GOAL:
Put the lines below, from the one containing "You are a computer-use agent. Image resolution: width=1527" through the last line, into a JSON list of strings, one string per line, leaving out any blank lines.
______
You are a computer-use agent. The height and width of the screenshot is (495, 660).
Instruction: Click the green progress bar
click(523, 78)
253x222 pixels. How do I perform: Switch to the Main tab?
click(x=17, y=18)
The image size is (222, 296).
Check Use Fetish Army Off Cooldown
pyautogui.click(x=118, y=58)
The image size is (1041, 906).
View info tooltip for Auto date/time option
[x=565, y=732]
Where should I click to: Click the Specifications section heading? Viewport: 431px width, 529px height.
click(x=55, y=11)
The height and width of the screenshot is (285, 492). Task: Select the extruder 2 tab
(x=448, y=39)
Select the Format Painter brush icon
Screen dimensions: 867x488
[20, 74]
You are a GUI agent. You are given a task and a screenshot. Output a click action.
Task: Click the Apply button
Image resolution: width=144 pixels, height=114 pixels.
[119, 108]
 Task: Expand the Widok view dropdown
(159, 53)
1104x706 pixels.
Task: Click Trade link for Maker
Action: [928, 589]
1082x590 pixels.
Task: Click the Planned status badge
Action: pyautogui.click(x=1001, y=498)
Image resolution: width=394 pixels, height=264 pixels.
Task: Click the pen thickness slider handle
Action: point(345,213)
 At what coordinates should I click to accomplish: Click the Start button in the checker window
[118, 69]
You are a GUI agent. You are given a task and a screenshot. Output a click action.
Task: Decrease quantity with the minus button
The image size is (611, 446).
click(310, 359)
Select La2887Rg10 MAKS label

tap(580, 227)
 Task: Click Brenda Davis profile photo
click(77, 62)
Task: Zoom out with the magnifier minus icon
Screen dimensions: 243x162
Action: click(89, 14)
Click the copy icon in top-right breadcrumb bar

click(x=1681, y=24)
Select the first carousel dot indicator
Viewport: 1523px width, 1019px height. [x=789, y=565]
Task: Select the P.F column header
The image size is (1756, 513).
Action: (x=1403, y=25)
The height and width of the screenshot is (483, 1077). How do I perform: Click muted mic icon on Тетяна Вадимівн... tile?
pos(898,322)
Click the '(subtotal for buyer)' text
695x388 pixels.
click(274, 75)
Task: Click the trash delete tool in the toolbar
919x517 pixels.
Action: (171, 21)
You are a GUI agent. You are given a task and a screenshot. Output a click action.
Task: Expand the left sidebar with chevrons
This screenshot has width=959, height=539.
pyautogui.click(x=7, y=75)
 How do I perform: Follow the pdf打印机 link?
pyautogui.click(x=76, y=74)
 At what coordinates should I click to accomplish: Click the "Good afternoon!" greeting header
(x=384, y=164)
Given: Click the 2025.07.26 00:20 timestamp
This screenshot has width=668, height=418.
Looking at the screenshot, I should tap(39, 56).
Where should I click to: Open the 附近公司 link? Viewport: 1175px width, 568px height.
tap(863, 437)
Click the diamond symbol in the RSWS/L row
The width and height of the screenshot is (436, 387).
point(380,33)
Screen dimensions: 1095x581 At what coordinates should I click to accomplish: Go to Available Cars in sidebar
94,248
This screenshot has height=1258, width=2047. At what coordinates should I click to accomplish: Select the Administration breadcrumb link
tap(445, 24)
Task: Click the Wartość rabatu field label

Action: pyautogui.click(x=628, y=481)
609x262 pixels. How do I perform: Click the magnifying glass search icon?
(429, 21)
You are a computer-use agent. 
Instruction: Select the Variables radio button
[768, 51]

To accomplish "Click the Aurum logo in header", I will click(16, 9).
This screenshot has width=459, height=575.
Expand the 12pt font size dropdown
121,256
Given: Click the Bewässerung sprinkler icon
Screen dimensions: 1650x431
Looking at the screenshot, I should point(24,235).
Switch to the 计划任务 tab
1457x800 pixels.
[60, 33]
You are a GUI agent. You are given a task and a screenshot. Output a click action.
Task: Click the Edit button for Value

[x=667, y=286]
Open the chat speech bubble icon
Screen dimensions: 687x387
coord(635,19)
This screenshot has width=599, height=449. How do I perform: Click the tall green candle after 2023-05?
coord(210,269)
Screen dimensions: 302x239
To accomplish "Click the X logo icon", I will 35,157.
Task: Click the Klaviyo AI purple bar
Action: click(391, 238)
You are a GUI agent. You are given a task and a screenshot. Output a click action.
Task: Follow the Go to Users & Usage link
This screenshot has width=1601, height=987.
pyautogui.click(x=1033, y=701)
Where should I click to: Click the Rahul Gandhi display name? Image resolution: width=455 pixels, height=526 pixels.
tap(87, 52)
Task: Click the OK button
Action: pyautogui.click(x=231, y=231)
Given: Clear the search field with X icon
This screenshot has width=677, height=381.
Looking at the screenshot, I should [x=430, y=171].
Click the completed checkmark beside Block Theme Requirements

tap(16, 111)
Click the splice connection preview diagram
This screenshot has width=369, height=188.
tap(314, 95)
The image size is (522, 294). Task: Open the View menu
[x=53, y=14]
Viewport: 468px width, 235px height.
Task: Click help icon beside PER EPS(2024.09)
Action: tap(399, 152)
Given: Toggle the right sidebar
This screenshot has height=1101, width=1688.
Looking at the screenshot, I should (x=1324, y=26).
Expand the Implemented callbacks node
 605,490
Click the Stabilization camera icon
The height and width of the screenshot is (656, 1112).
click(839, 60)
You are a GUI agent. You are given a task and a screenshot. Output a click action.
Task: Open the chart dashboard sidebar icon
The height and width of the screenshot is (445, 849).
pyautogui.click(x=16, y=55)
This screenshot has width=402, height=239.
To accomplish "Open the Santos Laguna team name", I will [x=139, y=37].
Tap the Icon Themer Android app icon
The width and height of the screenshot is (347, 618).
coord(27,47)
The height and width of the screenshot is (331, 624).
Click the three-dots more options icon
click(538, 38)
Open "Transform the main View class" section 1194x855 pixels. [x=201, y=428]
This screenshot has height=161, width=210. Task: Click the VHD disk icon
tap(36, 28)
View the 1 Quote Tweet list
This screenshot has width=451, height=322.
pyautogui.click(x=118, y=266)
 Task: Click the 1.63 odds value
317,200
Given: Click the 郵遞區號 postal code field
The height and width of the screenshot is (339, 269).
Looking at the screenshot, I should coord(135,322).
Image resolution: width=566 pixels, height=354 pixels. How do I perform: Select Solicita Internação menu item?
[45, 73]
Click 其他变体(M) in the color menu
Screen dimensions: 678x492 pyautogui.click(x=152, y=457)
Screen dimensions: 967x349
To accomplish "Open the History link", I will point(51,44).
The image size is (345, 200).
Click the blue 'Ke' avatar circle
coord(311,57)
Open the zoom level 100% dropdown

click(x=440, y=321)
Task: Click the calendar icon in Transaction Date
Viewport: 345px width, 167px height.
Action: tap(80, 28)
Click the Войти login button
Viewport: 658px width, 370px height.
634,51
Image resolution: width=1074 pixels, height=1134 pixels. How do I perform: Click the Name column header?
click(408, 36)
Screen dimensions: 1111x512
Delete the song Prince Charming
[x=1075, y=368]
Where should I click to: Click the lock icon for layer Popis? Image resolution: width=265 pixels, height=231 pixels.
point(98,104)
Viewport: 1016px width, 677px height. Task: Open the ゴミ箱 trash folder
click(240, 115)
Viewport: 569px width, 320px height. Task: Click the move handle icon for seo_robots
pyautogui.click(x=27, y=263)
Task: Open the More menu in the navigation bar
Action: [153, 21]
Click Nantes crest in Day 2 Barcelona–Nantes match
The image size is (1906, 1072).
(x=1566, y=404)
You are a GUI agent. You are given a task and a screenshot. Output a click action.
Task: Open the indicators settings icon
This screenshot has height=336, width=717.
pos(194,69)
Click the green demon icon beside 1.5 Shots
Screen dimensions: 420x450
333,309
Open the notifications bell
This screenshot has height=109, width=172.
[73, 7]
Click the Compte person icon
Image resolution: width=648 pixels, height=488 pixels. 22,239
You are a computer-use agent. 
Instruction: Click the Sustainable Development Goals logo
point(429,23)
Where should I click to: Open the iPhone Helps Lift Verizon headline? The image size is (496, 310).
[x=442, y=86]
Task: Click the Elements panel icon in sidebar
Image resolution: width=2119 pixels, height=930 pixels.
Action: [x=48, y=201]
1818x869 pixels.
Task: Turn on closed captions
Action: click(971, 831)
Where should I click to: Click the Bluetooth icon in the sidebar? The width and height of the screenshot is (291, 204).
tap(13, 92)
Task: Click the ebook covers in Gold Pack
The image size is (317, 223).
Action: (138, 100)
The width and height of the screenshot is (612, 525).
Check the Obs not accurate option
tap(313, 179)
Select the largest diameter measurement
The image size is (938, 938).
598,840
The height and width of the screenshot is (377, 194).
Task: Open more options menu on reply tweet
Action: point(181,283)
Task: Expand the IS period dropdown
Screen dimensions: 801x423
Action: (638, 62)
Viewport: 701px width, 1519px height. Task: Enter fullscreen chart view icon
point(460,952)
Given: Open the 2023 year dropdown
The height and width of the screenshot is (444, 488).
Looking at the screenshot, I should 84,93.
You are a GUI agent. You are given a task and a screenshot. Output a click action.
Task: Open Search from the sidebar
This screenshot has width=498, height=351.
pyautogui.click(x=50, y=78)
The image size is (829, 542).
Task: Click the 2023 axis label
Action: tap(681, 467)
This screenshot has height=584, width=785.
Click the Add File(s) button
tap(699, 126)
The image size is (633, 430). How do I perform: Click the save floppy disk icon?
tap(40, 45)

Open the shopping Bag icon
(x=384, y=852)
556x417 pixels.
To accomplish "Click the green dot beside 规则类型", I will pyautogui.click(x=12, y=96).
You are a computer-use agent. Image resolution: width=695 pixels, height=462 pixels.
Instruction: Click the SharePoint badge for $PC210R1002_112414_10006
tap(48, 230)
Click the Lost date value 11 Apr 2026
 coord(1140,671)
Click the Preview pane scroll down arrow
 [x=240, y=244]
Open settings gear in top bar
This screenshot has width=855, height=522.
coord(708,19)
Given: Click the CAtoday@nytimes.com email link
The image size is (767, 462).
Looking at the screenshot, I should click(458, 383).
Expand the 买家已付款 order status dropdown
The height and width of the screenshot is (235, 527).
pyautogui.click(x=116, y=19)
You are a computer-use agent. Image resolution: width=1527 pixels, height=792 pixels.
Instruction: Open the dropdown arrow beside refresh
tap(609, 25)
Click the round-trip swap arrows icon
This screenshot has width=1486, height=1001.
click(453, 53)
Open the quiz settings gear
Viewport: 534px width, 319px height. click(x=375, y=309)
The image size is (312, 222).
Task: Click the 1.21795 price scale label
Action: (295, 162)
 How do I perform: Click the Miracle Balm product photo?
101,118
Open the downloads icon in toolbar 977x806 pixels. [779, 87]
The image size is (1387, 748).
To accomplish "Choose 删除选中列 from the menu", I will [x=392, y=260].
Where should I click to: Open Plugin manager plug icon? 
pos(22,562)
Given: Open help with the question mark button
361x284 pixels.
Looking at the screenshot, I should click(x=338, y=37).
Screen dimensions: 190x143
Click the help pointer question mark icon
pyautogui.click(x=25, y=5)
______
WRITTEN SOLUTION:
[
  "You are a computer-use agent. Image resolution: width=1527 pixels, height=792 pixels.",
  "Instruction: Open the dropdown arrow beside refresh",
  "tap(609, 25)",
  "Click the round-trip swap arrows icon",
  "This screenshot has width=1486, height=1001.",
  "click(453, 53)",
  "Open the quiz settings gear",
  "Viewport: 534px width, 319px height. click(x=375, y=309)",
  "The image size is (312, 222).",
  "Task: Click the 1.21795 price scale label",
  "Action: (295, 162)",
  " How do I perform: Click the Miracle Balm product photo?",
  "101,118",
  "Open the downloads icon in toolbar 977x806 pixels. [779, 87]",
  "The image size is (1387, 748).",
  "To accomplish \"Choose 删除选中列 from the menu\", I will [x=392, y=260].",
  "Where should I click to: Open Plugin manager plug icon? ",
  "pos(22,562)",
  "Given: Open help with the question mark button",
  "361x284 pixels.",
  "Looking at the screenshot, I should click(x=338, y=37).",
  "Screen dimensions: 190x143",
  "Click the help pointer question mark icon",
  "pyautogui.click(x=25, y=5)"
]